I've been getting tons of email about my series on "Benign Antagonism" so I'm going to continue it this month. Remember, benign antagonism is just a training philosophy that allows you to custom design a program for each and every horse. It simply means that you kindly and quietly do the opposite of whatever your horse chooses to do on his own.

So far in my newsletters, I've discussed riding your horse "deep" if he's the type that likes to carry his head too high, and riding him "up" if he likes to put his head on the ground. If your horse likes to go too fast, then you work him in a slow tempo. If he has trouble bending in one direction, use benign antagonism to make your horse's soft side more "stiff" and his stiff side more "soft" and bendable.

Having a weaker hind leg goes hand-in-hand with having a stiff and hollow side. There's nothing wrong with your horse! Almost every horse has a weaker hind leg because few horses are ambidextrous. The weak hind leg is the hind leg on your horse's "soft" or hollow side. His strong hind leg is on his stiff side.

The weak hind leg doesn't step directly underneath your horse's body. Your horse displaces this leg slightly to the side to avoid carrying weight with it. On the other hand, the hind leg on the stiff side carries more weight.

The issue here goes back to that old saying "use makes the muscle". If you don't work on strengthening the weaker leg, the weak hind leg gets weaker, and the strong hind leg gets stronger.

This can lead to all kinds of problems down the road like taking an uneven contact with the bit, uneven lengthenings, and difficulty doing lateral work in one direction.

Avoiding carrying weight with the weaker hind leg can be very subtle. Often your horse will put his hind leg only an inch or so to the side. An observant ground person can tell you which hind leg your horse is "unloading". Walk and trot straight away from her. Then change direction and do the same. If your horse's left hind leg is weaker than his right hind leg, he'll carry it slightly to the left regardless of which direction you're going.
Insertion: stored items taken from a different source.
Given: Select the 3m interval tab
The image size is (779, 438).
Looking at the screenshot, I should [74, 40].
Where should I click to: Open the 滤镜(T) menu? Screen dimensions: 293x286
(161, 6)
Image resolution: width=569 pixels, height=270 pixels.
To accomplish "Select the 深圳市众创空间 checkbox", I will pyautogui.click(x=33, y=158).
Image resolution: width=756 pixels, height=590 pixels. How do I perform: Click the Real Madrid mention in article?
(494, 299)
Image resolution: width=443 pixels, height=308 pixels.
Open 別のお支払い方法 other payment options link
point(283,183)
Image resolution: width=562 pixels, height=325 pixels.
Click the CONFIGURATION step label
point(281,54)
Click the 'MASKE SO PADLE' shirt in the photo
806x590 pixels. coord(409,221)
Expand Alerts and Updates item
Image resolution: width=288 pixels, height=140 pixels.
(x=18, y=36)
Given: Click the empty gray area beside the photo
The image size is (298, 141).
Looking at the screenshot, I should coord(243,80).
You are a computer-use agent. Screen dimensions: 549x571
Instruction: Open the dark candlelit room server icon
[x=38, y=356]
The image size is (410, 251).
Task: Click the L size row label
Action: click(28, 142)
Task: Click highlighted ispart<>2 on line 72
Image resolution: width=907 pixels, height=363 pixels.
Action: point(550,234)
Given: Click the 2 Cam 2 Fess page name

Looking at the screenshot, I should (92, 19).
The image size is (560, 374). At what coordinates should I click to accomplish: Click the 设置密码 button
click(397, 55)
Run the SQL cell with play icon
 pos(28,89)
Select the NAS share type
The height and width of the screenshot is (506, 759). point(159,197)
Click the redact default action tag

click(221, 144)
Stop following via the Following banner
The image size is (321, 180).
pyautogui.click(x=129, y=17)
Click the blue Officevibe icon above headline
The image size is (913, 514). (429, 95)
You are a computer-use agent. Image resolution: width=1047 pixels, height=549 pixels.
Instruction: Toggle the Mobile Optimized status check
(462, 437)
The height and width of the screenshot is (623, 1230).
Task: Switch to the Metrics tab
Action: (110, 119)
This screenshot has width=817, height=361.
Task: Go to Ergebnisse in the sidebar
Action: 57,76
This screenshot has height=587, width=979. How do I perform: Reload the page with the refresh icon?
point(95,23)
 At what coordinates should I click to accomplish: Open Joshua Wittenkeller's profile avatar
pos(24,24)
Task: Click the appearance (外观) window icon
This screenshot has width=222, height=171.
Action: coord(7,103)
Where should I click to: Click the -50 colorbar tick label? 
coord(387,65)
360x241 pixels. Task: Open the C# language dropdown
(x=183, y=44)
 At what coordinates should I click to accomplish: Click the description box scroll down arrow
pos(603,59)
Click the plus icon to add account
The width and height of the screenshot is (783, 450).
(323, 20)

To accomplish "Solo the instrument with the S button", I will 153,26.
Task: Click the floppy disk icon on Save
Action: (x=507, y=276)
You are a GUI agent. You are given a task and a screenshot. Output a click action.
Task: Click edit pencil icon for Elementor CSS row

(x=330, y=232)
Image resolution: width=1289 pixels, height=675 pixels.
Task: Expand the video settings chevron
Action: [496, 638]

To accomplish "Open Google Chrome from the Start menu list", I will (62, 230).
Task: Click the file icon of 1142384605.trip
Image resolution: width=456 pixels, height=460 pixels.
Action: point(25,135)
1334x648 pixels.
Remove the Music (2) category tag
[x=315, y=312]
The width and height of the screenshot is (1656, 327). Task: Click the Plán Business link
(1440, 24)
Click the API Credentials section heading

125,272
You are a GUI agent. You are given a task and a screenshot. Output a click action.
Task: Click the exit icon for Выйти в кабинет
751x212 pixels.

Since this evasion can be subtle, your benignly antagonistic correction can be subtle as well. The solution is to ask your horse's left hind leg to do a little "weight-lifting". Do this by moving his hindquarters an inch or so to the right so his left hind leg has to step under his body. Ask for this position in both directions on all lines and curves. This will give his weaker hind leg an opportunity to get stronger. One word of caution here. Since you know this leg is weaker, be sure you give your horse lots of walk breaks so he can relax his muscles. There's a fine line between strengthening muscles and making them sore.

If your horse is a bit more educated, you can do the same sort of exercise by always placing him in a very slight shoulder-fore or renvers position when you track to the left. When you track to the right, put him in a very slight haunches-in position. Every position should place his left hind leg a hair to the inside of his left front leg. Once again, moving the hind leg over an inch or two is more than enough to do the job.